Registers an action implementation for its specified platforms.

Source code in core\action\action_framework\registry.py

def register(self, action_def: RegisteredAction):
    """Registers an action implementation for its specified platforms."""
    name = action_def.metadata.name

    if name not in self._registry:
        self._registry[name] = {}

    for platform in action_def.metadata.platforms:
        platform_key = platform.lower()

        if platform_key in self._registry[name]:
             logger.warning(f"Overwriting existing action implementation for '{name}' on platform '{platform_key}'")

        self._registry[name][platform_key] = action_def
        logger.debug(f"Registered '{name}' for platform: '{platform_key}'")

get_action_implementation(name, target_platform=None)

Retrieves the best fit action implementation. 1. Looks for exact platform match (e.g., 'linux'). 2. Falls back to generic 'all' match.

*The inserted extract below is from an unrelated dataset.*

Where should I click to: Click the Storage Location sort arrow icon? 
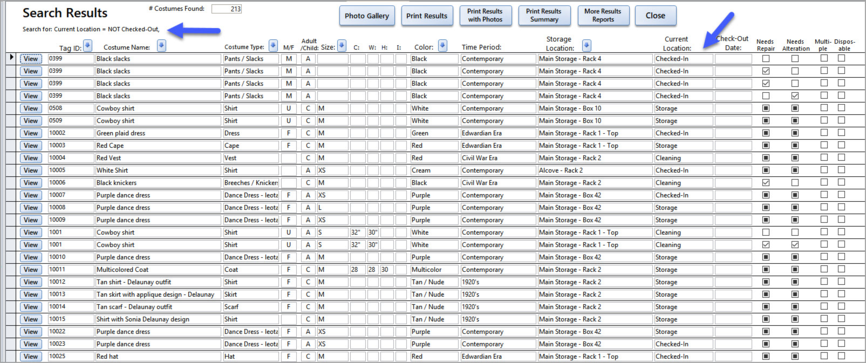click(x=587, y=44)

Source code in core\action\action_framework\registry.py

def get_action_implementation(self, name: str, target_platform: Optional[str] = None) -> Optional[RegisteredAction]:
    """
    Retrieves the best fit action implementation.
    1. Looks for exact platform match (e.g., 'linux').
    2. Falls back to generic 'all' match.
    """
    if name not in self._registry:
        return None

    platform_impls = self._registry[name]

    # Detect OS if not provided
    if target_platform is None:
        target_platform = platform_lib.system().lower()
    else:
        target_platform = target_platform.lower()

    # 1. Try specific platform match first
    if target_platform in platform_impls:
        return platform_impls[target_platform]

    # 2. Fallback to generic implementation
    if PLATFORM_ALL in platform_impls:
        return platform_impls[PLATFORM_ALL]

    # 3. No suitable implementation found
    return None

get_testable_actions(target_platform=None)

Returns a list of unique action implementations that run on the current OS AND have valid test_payload data configured for simulation.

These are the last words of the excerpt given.